» **Task goal**:
Output the complete listing. Match it exactly.

» **Exercise data**:
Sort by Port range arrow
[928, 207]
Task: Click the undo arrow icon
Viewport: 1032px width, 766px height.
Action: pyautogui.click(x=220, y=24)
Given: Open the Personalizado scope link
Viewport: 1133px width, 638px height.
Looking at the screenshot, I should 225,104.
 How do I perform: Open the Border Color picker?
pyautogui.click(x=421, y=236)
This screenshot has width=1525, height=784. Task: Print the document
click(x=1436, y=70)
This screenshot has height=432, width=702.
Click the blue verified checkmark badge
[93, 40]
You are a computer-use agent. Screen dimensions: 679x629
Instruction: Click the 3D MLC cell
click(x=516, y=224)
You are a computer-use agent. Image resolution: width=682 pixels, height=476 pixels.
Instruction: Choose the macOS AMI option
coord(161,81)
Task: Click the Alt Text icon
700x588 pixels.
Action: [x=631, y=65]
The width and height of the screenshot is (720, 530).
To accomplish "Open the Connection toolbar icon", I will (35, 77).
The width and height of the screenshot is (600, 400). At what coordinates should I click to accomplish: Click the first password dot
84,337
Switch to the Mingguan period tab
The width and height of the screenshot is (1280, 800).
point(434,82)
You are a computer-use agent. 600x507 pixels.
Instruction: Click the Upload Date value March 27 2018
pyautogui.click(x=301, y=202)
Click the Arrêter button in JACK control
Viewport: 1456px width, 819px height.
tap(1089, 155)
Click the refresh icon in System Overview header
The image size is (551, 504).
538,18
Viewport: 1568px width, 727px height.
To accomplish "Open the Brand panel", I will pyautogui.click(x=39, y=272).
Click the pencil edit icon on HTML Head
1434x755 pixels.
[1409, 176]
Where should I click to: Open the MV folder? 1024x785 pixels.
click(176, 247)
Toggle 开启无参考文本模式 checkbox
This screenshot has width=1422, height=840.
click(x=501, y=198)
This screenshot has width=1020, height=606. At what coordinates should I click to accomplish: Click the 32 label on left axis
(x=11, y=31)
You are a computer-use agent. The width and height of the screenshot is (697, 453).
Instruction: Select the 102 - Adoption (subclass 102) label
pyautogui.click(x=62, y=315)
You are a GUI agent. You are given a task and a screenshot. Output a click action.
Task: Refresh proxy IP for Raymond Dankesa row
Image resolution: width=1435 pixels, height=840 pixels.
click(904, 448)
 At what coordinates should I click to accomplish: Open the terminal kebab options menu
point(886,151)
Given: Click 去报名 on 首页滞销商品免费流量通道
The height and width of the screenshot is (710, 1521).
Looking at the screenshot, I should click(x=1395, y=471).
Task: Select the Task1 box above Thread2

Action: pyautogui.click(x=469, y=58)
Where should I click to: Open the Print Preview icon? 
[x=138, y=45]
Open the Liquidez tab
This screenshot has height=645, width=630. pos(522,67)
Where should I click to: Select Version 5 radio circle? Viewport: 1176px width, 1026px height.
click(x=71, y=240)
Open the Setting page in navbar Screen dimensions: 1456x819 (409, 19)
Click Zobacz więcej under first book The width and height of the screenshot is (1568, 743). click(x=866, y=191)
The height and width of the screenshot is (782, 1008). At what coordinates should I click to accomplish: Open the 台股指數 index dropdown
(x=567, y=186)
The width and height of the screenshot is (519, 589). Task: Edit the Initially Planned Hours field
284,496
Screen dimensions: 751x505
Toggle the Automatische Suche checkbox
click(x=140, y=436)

» **Written answer**:
Sort by Port range arrow
[928, 207]
Task: Click the undo arrow icon
Viewport: 1032px width, 766px height.
Action: pyautogui.click(x=220, y=24)
Given: Open the Personalizado scope link
Viewport: 1133px width, 638px height.
Looking at the screenshot, I should 225,104.
 How do I perform: Open the Border Color picker?
pyautogui.click(x=421, y=236)
This screenshot has width=1525, height=784. Task: Print the document
click(x=1436, y=70)
This screenshot has height=432, width=702.
Click the blue verified checkmark badge
[93, 40]
You are a computer-use agent. Screen dimensions: 679x629
Instruction: Click the 3D MLC cell
click(x=516, y=224)
You are a computer-use agent. Image resolution: width=682 pixels, height=476 pixels.
Instruction: Choose the macOS AMI option
coord(161,81)
Task: Click the Alt Text icon
700x588 pixels.
Action: [x=631, y=65]
The width and height of the screenshot is (720, 530).
To accomplish "Open the Connection toolbar icon", I will (35, 77).
The width and height of the screenshot is (600, 400). At what coordinates should I click to accomplish: Click the first password dot
84,337
Switch to the Mingguan period tab
The width and height of the screenshot is (1280, 800).
point(434,82)
You are a computer-use agent. 600x507 pixels.
Instruction: Click the Upload Date value March 27 2018
pyautogui.click(x=301, y=202)
Click the Arrêter button in JACK control
Viewport: 1456px width, 819px height.
tap(1089, 155)
Click the refresh icon in System Overview header
The image size is (551, 504).
538,18
Viewport: 1568px width, 727px height.
To accomplish "Open the Brand panel", I will pyautogui.click(x=39, y=272).
Click the pencil edit icon on HTML Head
1434x755 pixels.
[1409, 176]
Where should I click to: Open the MV folder? 1024x785 pixels.
click(176, 247)
Toggle 开启无参考文本模式 checkbox
This screenshot has width=1422, height=840.
click(x=501, y=198)
This screenshot has width=1020, height=606. At what coordinates should I click to accomplish: Click the 32 label on left axis
(x=11, y=31)
You are a computer-use agent. The width and height of the screenshot is (697, 453).
Instruction: Select the 102 - Adoption (subclass 102) label
pyautogui.click(x=62, y=315)
You are a GUI agent. You are given a task and a screenshot. Output a click action.
Task: Refresh proxy IP for Raymond Dankesa row
Image resolution: width=1435 pixels, height=840 pixels.
click(904, 448)
 At what coordinates should I click to accomplish: Open the terminal kebab options menu
point(886,151)
Given: Click 去报名 on 首页滞销商品免费流量通道
The height and width of the screenshot is (710, 1521).
Looking at the screenshot, I should click(x=1395, y=471).
Task: Select the Task1 box above Thread2

Action: pyautogui.click(x=469, y=58)
Where should I click to: Open the Print Preview icon? 
[x=138, y=45]
Open the Liquidez tab
This screenshot has height=645, width=630. pos(522,67)
Where should I click to: Select Version 5 radio circle? Viewport: 1176px width, 1026px height.
click(x=71, y=240)
Open the Setting page in navbar Screen dimensions: 1456x819 (409, 19)
Click Zobacz więcej under first book The width and height of the screenshot is (1568, 743). click(x=866, y=191)
The height and width of the screenshot is (782, 1008). At what coordinates should I click to accomplish: Open the 台股指數 index dropdown
(x=567, y=186)
The width and height of the screenshot is (519, 589). Task: Edit the Initially Planned Hours field
284,496
Screen dimensions: 751x505
Toggle the Automatische Suche checkbox
click(x=140, y=436)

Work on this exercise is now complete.